Adam küçük oğlanı odada bırakıp, karanlık odada kilitliyor. Küçük oğlan hıçkıra hıçkıra ağlıyor. İç çekmeleri tüm odada yankılanıyor.

NOLUR YAPMA. Tüm sesimle bağrıyordum. Boğazım acımaya başlamıştı. Cenin pozisyonunu almıştım yerde. Ellerimi birbirine kilitleyip titrememi engellemeye çalışıyordum. Titremem geçmiyor, gittikçe ritmik bir hal alıyordu. Bir an önce bitsin istiyordum. Aksine anılarım gittikçe derinleşiyordu.

"KEŞKE BENİM BABAM BAŞKASI OLSAYDI."

Bir yandan sayıklıyor bir yandan titriyor. Vücundan ne kadar kan varsa akıyor. Kendi kanı küçük gölcük olmuş ellerinin içinde, kansızlıktan yüzü bembeyaz kesiliyor,
Yerdeki kan görüntüsü, yattığı odanın temizliği ve yeniliğiyle öylesine bir tezat oluşturuyordu ki gözlerini kırpıştırıp bir daha bakıyor her şeye, etraftaki kanın görüntüsü ve ağır demir kokusuyla kendinden geçiyordu. Acıdan uyuşan vücudu daha fazla dayanamıyor kendini karanlığa teslim ediyordu.

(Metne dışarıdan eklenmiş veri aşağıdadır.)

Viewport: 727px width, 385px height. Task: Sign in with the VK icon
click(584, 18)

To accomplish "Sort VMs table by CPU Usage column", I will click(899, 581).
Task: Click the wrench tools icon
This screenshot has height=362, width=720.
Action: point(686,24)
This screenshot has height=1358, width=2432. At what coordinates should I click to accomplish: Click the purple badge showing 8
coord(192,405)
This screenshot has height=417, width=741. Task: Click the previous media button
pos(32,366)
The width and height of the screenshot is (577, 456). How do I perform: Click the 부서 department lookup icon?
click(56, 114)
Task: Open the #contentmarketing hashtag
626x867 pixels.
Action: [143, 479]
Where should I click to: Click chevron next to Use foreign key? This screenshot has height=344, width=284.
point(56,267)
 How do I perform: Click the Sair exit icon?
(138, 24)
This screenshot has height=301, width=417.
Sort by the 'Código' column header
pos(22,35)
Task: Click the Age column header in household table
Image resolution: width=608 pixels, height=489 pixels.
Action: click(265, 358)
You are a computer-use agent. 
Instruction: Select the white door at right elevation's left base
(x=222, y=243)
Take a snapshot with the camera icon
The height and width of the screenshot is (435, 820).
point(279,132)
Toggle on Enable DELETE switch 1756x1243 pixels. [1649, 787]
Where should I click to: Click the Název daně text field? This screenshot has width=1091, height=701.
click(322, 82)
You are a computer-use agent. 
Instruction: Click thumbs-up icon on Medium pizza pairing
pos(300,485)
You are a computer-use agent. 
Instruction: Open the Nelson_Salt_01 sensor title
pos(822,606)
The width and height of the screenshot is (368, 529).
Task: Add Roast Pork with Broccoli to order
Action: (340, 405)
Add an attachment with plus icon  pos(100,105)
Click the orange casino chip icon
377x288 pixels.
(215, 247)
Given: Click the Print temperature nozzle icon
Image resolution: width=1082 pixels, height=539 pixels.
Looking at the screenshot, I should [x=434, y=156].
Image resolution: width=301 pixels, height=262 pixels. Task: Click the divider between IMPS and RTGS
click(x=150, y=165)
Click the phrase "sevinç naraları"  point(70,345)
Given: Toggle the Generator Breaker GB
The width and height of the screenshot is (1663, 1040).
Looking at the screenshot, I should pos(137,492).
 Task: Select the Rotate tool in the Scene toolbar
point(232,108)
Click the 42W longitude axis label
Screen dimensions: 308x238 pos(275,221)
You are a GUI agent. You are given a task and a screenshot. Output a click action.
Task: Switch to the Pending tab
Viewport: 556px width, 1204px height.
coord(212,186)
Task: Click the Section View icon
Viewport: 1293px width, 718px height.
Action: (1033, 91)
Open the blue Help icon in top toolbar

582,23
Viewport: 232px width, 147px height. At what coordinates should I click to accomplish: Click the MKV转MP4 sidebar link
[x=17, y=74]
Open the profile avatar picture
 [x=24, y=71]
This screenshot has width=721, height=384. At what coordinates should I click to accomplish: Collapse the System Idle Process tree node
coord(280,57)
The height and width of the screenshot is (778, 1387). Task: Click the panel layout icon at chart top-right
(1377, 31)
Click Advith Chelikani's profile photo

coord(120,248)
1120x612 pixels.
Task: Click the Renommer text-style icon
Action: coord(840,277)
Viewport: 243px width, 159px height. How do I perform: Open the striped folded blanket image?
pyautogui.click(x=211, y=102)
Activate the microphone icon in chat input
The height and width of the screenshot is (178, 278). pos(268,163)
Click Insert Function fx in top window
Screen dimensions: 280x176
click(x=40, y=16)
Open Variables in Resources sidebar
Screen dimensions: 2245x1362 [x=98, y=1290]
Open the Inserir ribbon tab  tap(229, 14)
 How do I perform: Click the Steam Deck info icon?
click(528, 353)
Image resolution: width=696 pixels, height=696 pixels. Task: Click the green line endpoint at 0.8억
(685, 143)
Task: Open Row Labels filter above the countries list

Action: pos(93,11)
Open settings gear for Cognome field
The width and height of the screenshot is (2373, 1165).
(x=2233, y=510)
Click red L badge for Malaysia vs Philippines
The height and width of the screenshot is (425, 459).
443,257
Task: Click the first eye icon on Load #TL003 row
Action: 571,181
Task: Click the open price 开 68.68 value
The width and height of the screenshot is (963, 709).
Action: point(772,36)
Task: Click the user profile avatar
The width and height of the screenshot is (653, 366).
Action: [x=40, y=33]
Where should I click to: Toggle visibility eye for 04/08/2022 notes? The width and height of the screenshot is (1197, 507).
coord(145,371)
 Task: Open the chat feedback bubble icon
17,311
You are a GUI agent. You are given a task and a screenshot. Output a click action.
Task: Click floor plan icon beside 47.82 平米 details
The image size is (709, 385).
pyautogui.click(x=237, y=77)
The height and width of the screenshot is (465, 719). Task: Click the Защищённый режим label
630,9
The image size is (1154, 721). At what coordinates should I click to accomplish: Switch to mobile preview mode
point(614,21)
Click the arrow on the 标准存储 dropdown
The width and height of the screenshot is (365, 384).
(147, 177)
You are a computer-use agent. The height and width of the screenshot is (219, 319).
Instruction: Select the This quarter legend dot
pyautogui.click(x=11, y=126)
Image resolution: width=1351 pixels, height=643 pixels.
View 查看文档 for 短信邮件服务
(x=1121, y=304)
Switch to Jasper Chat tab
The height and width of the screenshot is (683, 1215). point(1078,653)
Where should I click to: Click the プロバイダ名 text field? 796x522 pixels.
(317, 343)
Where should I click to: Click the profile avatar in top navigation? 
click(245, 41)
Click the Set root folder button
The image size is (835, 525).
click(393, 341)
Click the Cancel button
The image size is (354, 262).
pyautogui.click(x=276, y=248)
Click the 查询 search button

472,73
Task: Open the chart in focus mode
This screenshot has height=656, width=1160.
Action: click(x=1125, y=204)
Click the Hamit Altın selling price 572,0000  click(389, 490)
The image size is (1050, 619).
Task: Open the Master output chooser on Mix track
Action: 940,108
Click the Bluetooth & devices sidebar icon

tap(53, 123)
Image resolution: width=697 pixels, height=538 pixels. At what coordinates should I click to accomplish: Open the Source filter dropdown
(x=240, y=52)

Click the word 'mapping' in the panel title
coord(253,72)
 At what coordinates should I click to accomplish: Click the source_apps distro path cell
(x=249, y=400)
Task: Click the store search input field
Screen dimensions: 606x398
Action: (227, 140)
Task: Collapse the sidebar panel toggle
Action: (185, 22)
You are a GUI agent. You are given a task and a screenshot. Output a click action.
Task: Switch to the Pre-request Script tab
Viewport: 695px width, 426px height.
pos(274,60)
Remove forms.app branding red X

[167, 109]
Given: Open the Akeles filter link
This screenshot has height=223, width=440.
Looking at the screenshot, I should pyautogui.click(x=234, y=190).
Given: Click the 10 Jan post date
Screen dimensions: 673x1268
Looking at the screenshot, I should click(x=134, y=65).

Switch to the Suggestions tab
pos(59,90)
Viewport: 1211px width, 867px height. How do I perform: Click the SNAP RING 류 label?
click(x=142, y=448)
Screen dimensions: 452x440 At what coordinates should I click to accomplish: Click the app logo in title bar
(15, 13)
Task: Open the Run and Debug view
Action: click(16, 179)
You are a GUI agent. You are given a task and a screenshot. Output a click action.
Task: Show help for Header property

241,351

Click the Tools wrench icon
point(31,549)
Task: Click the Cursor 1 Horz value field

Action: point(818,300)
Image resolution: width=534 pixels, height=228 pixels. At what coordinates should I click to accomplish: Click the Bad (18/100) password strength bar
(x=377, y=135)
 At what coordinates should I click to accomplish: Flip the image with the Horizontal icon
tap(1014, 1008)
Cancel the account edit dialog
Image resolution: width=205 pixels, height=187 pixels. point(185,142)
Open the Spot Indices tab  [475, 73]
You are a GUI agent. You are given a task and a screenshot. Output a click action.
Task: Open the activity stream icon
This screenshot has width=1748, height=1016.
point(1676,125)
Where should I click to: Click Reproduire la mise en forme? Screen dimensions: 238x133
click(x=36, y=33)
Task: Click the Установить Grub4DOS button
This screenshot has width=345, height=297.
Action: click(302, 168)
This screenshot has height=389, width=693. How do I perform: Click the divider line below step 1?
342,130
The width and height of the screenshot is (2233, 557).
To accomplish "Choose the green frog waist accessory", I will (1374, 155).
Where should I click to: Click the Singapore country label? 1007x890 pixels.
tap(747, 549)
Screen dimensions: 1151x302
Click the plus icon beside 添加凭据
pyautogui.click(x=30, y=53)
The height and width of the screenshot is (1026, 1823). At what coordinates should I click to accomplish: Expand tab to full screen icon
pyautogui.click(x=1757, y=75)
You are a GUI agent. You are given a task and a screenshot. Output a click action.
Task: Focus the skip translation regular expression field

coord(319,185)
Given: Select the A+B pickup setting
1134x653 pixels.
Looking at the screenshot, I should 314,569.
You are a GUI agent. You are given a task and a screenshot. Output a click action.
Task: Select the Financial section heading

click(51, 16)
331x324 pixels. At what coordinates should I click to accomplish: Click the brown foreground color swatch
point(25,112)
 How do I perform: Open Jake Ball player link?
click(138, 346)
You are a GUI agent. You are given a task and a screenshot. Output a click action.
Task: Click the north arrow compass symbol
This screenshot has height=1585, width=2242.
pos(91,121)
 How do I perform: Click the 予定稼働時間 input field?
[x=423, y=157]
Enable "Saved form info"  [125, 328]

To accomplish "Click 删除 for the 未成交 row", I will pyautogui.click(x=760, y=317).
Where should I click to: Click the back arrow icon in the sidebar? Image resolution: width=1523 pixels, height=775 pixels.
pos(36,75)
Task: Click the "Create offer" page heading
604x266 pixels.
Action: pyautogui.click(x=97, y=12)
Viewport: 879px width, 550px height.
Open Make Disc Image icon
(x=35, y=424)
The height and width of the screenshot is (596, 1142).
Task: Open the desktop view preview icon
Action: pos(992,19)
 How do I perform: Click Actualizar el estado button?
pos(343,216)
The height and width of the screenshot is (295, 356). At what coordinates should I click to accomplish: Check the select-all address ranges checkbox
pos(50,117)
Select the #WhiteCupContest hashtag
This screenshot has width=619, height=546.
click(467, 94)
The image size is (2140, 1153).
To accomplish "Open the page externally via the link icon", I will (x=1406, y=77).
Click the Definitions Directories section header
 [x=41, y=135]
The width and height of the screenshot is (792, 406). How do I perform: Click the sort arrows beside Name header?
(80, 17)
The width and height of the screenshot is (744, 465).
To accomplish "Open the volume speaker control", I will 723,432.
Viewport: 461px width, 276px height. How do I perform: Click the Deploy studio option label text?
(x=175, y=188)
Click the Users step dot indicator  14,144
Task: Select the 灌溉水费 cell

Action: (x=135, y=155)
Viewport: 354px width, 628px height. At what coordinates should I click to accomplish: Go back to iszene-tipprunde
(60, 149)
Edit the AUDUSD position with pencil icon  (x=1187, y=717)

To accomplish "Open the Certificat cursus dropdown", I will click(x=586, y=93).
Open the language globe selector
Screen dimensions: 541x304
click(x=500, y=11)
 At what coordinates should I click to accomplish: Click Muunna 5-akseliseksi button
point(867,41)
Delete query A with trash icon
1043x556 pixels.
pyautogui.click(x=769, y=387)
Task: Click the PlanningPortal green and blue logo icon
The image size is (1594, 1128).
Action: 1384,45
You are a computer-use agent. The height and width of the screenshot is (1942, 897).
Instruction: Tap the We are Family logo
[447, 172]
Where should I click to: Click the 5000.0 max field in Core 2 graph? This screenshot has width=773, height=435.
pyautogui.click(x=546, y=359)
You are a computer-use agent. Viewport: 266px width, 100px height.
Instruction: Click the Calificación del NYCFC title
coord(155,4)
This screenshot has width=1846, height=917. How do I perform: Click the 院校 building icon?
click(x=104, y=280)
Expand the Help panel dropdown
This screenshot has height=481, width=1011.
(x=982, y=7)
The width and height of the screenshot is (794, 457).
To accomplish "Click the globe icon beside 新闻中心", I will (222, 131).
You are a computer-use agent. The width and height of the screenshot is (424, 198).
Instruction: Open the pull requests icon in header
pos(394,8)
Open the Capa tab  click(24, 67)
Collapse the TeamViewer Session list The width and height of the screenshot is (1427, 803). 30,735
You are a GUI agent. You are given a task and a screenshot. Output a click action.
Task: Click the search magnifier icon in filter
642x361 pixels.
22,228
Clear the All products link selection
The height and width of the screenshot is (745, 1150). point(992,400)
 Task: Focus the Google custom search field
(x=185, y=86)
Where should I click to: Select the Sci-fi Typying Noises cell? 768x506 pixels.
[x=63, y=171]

Kapının açılmasıyla bulanık görüntüler görüyorum; ailem telaşla bana bakıyordu. Gözlerimi kırpıştırıken bir yandan üzerimi battaniyeyle örtmeye çalışan Eylem, bir yanda beni sabit tutmaya çalışan Eray. İkili ne yapacağını bilemez halde etrafımdaydı. Beren'in nereden çıkardığını bilmediğim enjeksiyonu koluma batırmasıyla titremem kısa süreli duraklamaya geçti. Bilincim gidip gelirken artık nefesim normale dönüyordu.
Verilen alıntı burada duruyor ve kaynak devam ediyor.